Effective processing of a customer contact moment mainly lies in the correct facilitation of the employees with whom customers have contact. Do they have the right information at their disposal? Do they have the right skills? Do they have sufficient authority to actually solve matters? Etc. When considering customer contact pur sang, reliability and empathy are particularly high on the list for a good customer experience.

Customer satisfaction

Customer satisfaction naturally goes further than the customer contact alone. Although the so-called ‘moments of truth’ are extremely important, it’s also essential to look at the total service picture. What are the primary points in the end-to-end customer journey which play a role in customer satisfaction (or NPS, commitment, loyalty, etc)? What is needed here is the right combination of surveys. Surveys regarding the end-to-end customer journey (the purchasing process, for example), but also more specifically, for example, the satisfaction with telephony. Equally important is the distinction made between surveys aimed at discovering drivers and surveys to measure appreciation. The driver survey is not needed more than once annually, while performance measurement is needed much more often.
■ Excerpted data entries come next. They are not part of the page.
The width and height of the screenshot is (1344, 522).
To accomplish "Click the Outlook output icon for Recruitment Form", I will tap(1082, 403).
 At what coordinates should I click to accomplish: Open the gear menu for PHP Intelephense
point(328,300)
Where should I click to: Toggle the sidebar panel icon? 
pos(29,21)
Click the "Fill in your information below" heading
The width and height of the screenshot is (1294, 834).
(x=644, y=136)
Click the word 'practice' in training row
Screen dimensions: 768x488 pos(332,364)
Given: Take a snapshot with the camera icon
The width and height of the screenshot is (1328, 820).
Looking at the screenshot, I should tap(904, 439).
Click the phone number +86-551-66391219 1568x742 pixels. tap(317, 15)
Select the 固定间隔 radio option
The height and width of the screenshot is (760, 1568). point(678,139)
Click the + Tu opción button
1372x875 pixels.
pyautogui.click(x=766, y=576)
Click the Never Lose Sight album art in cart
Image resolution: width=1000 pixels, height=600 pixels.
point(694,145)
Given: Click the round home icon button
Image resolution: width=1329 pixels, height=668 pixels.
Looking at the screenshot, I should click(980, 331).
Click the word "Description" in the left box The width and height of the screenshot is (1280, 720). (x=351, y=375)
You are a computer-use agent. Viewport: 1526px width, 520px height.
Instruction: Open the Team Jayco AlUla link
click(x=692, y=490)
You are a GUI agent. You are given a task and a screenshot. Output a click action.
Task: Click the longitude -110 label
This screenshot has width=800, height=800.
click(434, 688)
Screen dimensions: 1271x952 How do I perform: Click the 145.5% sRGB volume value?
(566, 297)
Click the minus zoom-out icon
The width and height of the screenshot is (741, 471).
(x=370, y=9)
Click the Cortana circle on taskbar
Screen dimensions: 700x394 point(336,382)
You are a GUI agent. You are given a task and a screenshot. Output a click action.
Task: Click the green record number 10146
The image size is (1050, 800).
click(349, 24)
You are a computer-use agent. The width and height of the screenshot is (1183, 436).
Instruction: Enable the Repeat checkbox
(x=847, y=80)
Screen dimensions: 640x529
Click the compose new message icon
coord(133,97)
By effectively analyzing customer satisfaction drivers, you know exactly which knobs can best be turned to optimize customer experience.

Customer signals

Once you have a complete picture of all customer contact moments and customer satisfaction surveys, you know exactly which signals customers are giving: which aspects require immediate action in order to improve services? This is the core of customer signals management. The main challenge lies in identifying which aspects have the most priority, from both the customer and the organization point of view. Effective customer satisfaction analysis supports this process and, in combination with the customer contact moments, allows you to determine exactly which aspects have the greatest impact on customer experience.

By combining these three perspectives, your organization is able to continuously positively influence your customers’ experience.